Below is a snapshot of the relevant section in the paper:
Why does it lead to "From a geometric perspective, the gradient $\frac{\partial L}{\partial x}$ is the projection of $\frac{\partial L}{\partial \bar{x}}$ onto the tangent space of the unit hyperspace at the normal vector $\bar{x}$." Why and what does this statement mean?
$\bar{x}$ is the normalized vector of x.
The full paper is at https://arxiv.org/pdf/1704.06369.pdf.
It's typical nonsense from bad/confusing notation. $L$ is being used to denote two different functions here, one defined on all of space, one defined on the unit sphere.
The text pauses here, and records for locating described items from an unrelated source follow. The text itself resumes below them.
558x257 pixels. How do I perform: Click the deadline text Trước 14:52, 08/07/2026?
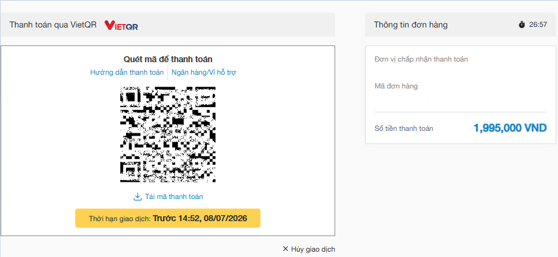point(200,218)
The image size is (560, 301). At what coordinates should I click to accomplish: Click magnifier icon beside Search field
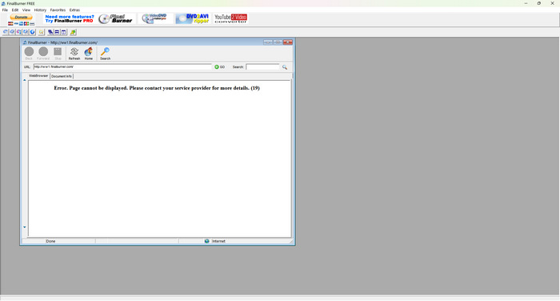click(285, 67)
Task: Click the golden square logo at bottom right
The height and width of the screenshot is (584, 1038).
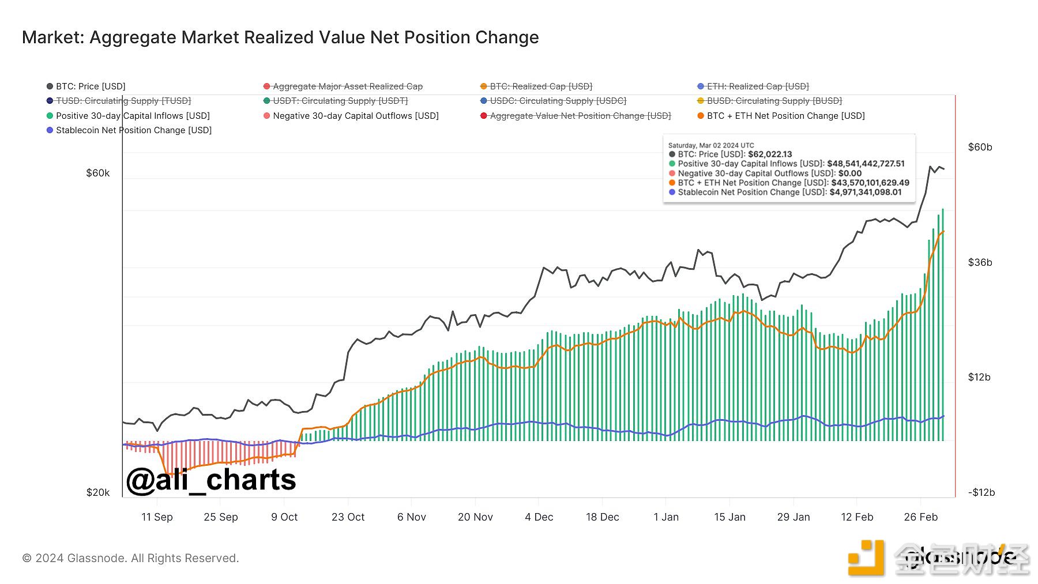Action: (x=865, y=557)
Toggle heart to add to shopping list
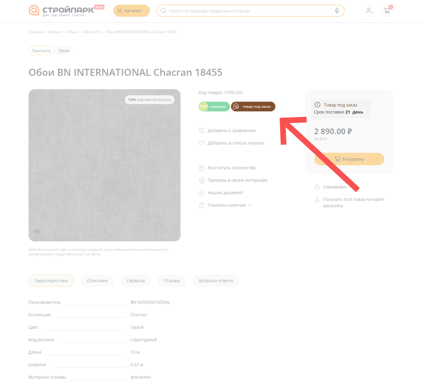This screenshot has height=382, width=424. [202, 143]
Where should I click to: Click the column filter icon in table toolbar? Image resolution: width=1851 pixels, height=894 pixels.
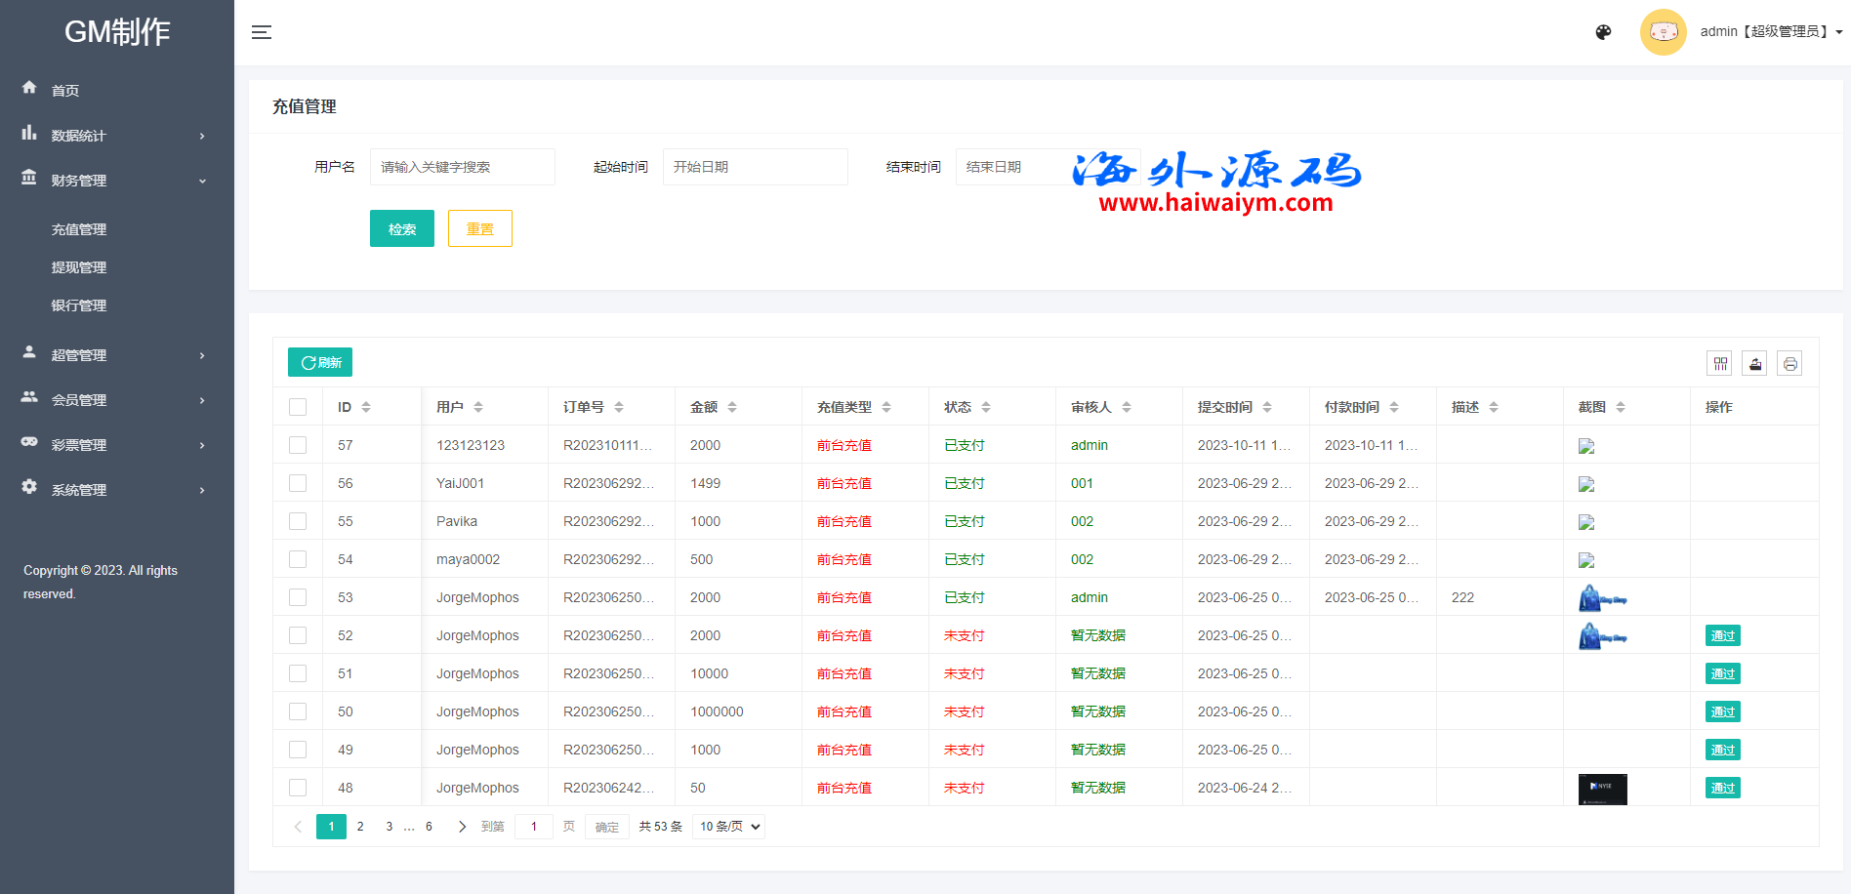[1720, 364]

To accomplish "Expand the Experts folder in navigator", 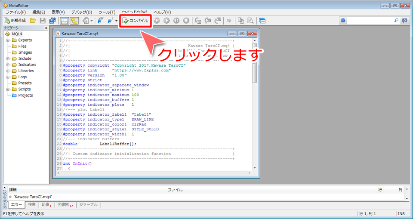I will pos(8,40).
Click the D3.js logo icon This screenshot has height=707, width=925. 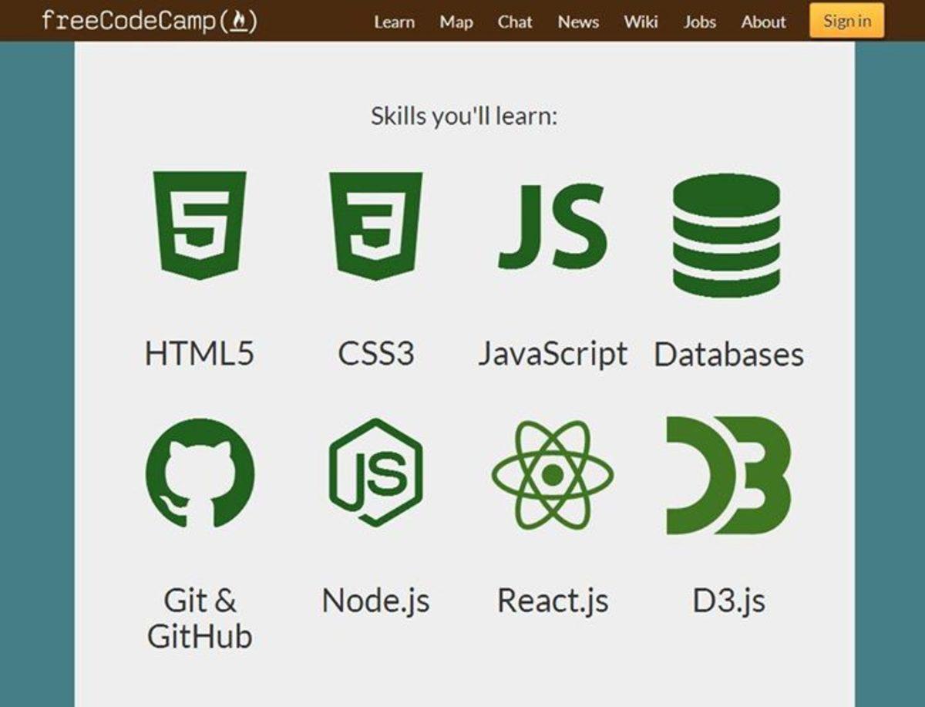pos(728,475)
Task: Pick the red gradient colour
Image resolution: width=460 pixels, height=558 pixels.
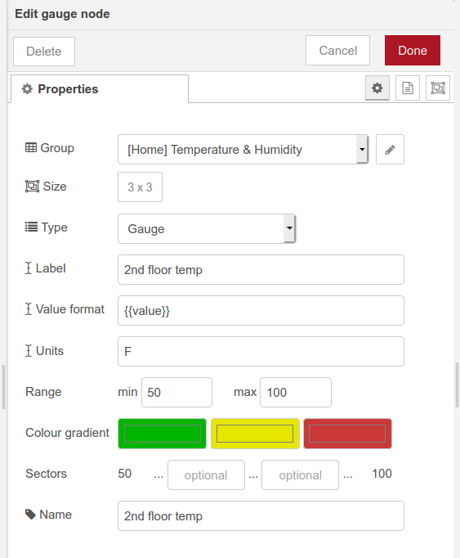Action: pos(348,434)
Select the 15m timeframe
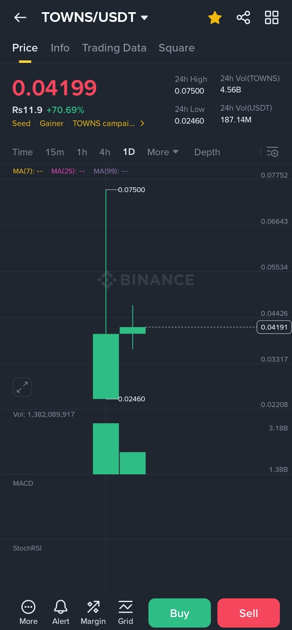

Let's rewrite. Start with $$ L : R^n \to R $$ and define $$ N : R^n \to S^{n-1} : x \mapsto \frac{x}{\|x\|}. $$ Now let $$ H: R^n \to R : x \mapsto L(N(x)). $$
(This is what the paper means by $L(\bar{x})$.)
Now the chain rule says that $$ DH(x) = DL( N(x)) \circ DN(x) $$ (Here I'm using "DH(x)" to denote the derivative transformation for the function $H$ at the point $x$.)
What is $DN(x)$? Well, in the $x$ direction, it's zero, for $N(cx) = N(x)$ for any $c \ne 0$ and $x \ne 0$. In short: $N$ is constant along rays from the origin. If $v$ is a vector orthogonal to $x$, then $DN(x)[v] = v / \|x \|$, i.e., in directions orthogonal to $x$, $DN(x)$ is just a scaling transformation. Summary: if we pick an orthogonal basis for $R^n$ consisting of $$ x, v_1, \ldots, v_{n-1} $$ where all the $v_i$ are, of course, orthogonal to $x$, hence tangent to the unit sphere at $N(x)$, then the matrix of $DN(x)$ in this basis will be $$ \pmatrix{ 0 & 0 & 0 & \ldots \\ 0 & k & 0 & \ldots \\ 0 & 0 & k & \ldots \\ \ldots & \ldots & \ldots & \ldots \\ \ldots & \ldots & 0 & k } $$ where $k = \frac{1}{\|x\|}$.
Now the claim --- that $DH$ is the projection of $DL$ onto the tangent space at $N(x)$ --- is a bit clearer, although perhaps a little misleading. For any vector $v$, $DN(x)[v]$ projects $v$ to be perpendicular to $x$, but also scales it by $1/\|x\|$. Then applying $DL$ to that resulting vector is what's mean by "projecting DL onto the tangent space."
Post-comment addition: $$\newcommand{\bx}{{\mathbf x}}\newcommand{\bv}{{\mathbf v}}$$ Let me try to make clear the description of $DN(\bx)$ by an example in 3-space. I'll use a boldface $bx$ to denote the coordinate triple $(x, y, z)$. I'll assume that all points I mention are away from the origin, so that $\| \bx \| > 0$.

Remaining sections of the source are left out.